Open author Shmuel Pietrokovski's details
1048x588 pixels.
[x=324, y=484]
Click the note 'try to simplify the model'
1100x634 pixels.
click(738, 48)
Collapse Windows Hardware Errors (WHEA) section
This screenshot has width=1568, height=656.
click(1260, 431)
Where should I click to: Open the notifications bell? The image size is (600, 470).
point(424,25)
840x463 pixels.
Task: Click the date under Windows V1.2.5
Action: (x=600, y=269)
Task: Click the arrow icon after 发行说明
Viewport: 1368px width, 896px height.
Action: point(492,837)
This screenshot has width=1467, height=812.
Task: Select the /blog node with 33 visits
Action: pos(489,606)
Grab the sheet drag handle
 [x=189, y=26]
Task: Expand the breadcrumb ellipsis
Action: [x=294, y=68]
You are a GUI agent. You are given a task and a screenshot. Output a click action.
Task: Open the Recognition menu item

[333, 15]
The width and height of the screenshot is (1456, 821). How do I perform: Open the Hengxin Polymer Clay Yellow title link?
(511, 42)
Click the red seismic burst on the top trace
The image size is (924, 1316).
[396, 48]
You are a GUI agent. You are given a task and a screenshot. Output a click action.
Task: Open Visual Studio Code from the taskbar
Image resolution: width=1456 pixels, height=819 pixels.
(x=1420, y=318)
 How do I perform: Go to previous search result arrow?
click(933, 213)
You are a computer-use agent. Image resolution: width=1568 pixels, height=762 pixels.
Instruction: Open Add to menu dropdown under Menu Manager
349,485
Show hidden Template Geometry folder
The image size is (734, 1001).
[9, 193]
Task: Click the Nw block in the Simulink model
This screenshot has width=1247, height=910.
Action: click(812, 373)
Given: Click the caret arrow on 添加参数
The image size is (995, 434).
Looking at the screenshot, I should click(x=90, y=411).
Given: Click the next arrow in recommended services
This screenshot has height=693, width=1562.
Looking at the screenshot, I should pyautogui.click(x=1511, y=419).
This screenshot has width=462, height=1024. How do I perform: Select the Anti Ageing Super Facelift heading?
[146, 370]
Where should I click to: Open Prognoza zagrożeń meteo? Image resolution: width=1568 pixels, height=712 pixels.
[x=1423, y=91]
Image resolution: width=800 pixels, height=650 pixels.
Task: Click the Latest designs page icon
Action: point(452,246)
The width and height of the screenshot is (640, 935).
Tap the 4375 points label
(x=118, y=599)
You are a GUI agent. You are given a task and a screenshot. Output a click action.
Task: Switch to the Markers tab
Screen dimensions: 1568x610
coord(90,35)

§ **YOUR INSTRUCTIONS**
Rewrite the entries from the first line to the line with "click(1260, 431)", replacing "details" with "profile" and leaving everything else unchanged.

§ **RESPONSE BELOW**
Open author Shmuel Pietrokovski's profile
1048x588 pixels.
[x=324, y=484]
Click the note 'try to simplify the model'
1100x634 pixels.
click(738, 48)
Collapse Windows Hardware Errors (WHEA) section
This screenshot has width=1568, height=656.
click(1260, 431)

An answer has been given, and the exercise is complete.